Do You See Me?


I am one of four
I am the last of four
I am the baby of four
I am the worthless one of the four

I am over dramatic they say
I go over the top they say
I make things into a bigger deal they say
I don’t understand they say
I am not important they say.

The first one is golden
Athletic and smart
You can do no wrong
It’s obvious who had moms heart from the start.
There is so much she can brag about
So much to be proud of
She is strength, she is beauty, she is smart
She is the chosen one to mom choose to love the most from the start.

The second is the most beautiful
She is successful in her beauty
She was made of her own design.
She profits off of her creativity in the mind
The first to give her a grandchild who was so rare
In red she appeared and so precious everywhere
The first to give a boy onto our family
The first to have a family worth having.
The first business all on her own
The first to prosper in a carrier she created on her own

The third is the smartest
The one with all the answers
The median in all the fights
Her witty humor is the guiding light
Her reason is why we do not fight.

Then the last, this one is me
I am no one worth seeing.
I was called over dramatic but did they once stop to see
That I blew up because I held in all the things that upset me?
So when the last straw was drawn I blew up over their head in my quest to stay silent, I became the one that shouted the most.
When I accomplish anything I am overshadowed by their excellence, and to keep my feelings in I just stay silent.
I pretend it doesn’t bother me
I joke about how it’s not a big deal
But at the end of the day no one cares about me.
Can you see me now?
Did you ever see me then?
Would it have ever mattered if I had once been the winner?
My son is second rate, because he is the fourth.
But I don’t want him to feel the way I feel being fourth.
I was tossed aside, and left unattended, but to me he is the world
And deserves just as much as the first, just because his mom is fourth
Shouldn’t be the reason why he isn’t put first.

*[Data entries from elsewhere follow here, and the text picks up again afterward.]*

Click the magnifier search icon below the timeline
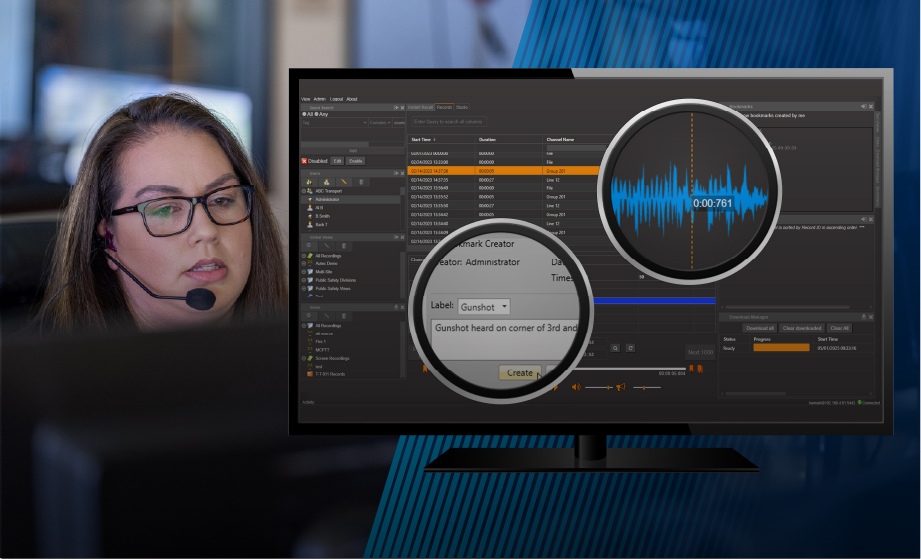Image resolution: width=921 pixels, height=559 pixels. tap(615, 348)
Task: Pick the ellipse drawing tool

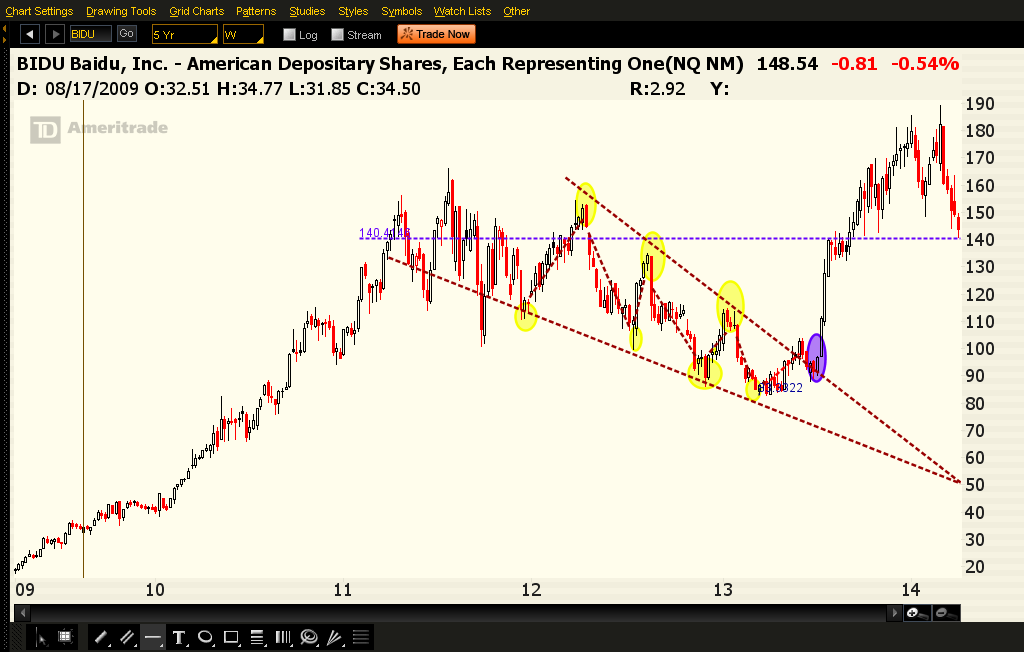Action: (205, 636)
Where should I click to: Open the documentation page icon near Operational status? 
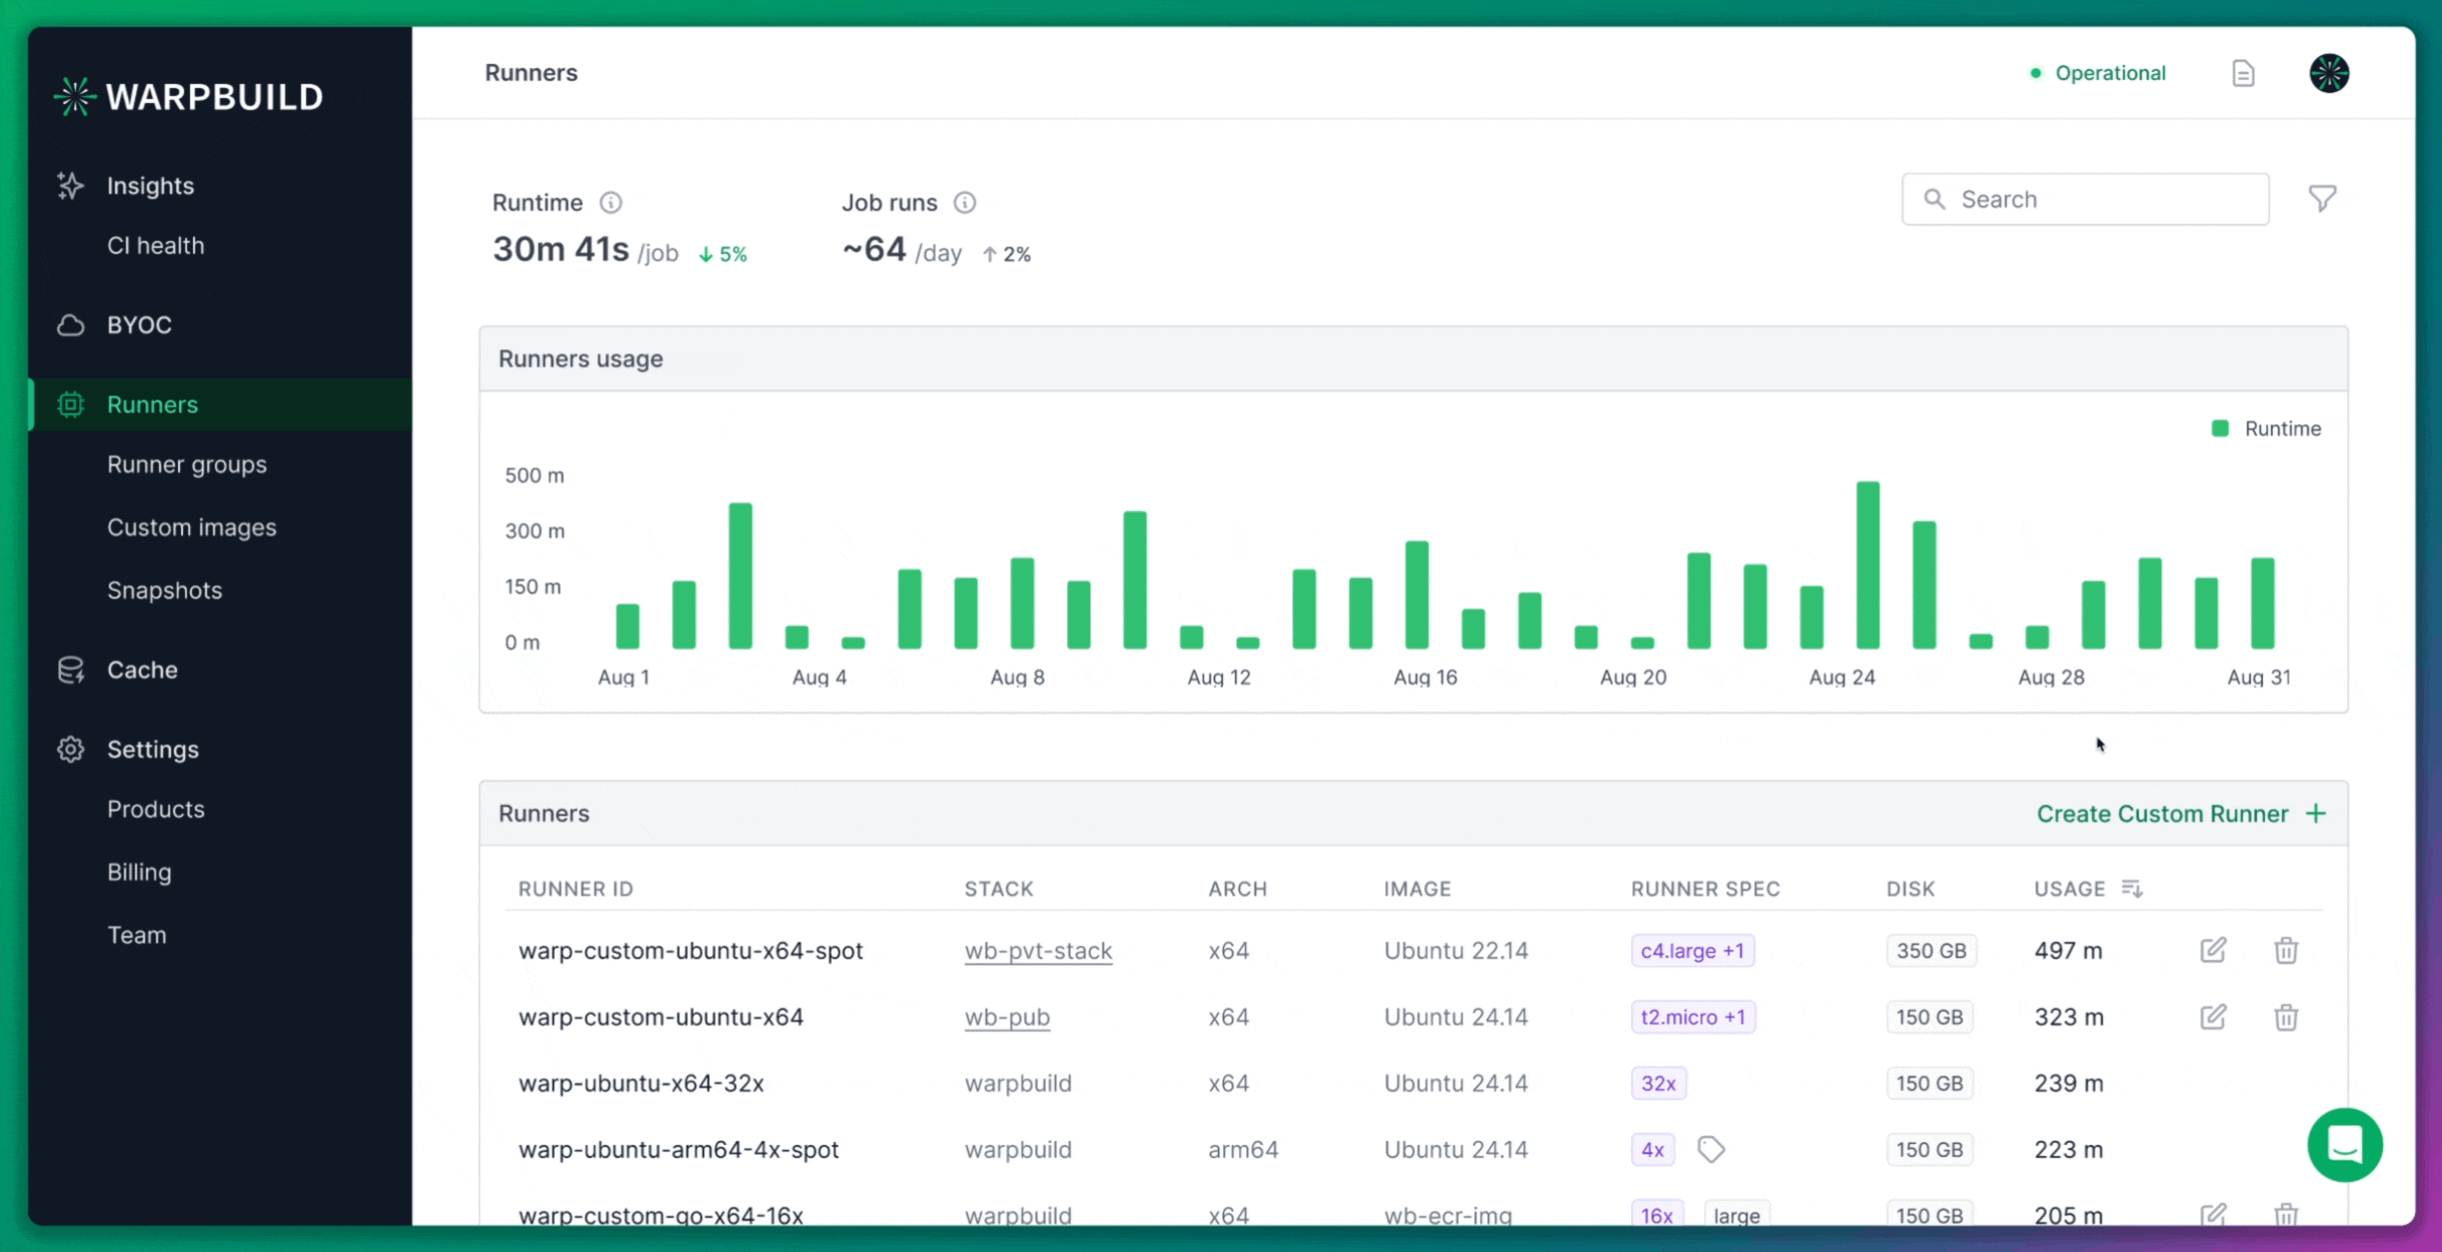pos(2243,73)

I watch you gather around each other to be the support, and I stand here,
Cold and unattended.
Would you see me better if I were more athletic?
Would you see me better if I had cancer?
Would you see me better if I had a child first?
Would you see me better if I was that academic Scholar?
Would you see me better if I started my own business?
Would you see me better if I spoke up louder?

No, you wouldn’t see me better, because you never saw me when I was there.
I just take up space in the spaces of the photos and you’ll never see me
Because why would I be worth seeing?